• [Provided information]
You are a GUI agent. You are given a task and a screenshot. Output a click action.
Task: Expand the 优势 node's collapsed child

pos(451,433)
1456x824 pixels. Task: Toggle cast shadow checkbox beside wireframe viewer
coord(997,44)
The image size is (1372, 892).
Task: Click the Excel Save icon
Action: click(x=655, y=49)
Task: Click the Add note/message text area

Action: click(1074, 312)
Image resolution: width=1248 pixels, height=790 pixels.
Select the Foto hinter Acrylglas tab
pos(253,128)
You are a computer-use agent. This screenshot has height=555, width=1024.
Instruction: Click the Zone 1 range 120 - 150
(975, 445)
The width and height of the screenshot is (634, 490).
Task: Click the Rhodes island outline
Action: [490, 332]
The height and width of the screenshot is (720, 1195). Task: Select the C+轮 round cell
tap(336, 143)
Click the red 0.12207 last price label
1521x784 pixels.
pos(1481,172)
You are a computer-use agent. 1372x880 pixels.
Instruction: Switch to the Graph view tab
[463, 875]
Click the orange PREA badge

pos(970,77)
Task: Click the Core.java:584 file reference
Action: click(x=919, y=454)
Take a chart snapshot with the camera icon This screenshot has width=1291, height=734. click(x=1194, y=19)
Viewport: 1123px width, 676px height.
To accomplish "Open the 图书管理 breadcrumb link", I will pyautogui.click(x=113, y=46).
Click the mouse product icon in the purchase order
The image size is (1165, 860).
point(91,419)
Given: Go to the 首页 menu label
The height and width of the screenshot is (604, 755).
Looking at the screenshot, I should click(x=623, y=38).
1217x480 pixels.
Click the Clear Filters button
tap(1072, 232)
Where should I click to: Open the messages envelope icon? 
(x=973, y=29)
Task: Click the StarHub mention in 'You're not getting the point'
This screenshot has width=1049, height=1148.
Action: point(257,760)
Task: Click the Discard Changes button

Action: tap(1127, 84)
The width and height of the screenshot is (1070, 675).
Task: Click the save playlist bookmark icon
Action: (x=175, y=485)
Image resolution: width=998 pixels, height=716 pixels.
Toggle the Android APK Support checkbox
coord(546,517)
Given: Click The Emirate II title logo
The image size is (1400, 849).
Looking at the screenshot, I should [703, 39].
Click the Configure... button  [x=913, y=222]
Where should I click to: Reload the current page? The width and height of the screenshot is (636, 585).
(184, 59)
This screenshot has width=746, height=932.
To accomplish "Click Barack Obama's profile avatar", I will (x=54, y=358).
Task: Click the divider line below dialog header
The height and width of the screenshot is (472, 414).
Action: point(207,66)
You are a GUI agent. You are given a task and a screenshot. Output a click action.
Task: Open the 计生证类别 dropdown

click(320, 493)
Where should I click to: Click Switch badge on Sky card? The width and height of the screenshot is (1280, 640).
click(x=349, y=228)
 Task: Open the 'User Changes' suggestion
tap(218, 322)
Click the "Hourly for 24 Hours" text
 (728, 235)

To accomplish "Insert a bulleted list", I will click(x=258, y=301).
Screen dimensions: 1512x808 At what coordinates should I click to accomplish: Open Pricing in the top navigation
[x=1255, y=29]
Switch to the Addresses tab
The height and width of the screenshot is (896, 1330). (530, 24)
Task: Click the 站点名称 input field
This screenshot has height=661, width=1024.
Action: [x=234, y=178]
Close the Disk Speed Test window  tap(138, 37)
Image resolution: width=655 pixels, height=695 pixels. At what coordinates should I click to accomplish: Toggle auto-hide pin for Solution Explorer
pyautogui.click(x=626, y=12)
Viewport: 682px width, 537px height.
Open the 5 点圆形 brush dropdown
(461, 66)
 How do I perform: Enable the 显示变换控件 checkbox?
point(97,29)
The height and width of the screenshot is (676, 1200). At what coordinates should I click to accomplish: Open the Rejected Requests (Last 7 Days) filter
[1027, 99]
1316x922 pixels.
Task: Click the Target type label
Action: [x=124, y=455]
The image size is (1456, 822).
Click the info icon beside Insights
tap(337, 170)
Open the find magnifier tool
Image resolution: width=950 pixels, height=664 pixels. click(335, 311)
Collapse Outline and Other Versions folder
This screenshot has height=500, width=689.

• [What you have to do] Locate all lines in the listing above with the word "will". Copy them.

• [Exercise response]
To accomplish "Open the 图书管理 breadcrumb link", I will pyautogui.click(x=113, y=46).
To accomplish "Click Barack Obama's profile avatar", I will (x=54, y=358).
To accomplish "Insert a bulleted list", I will click(x=258, y=301).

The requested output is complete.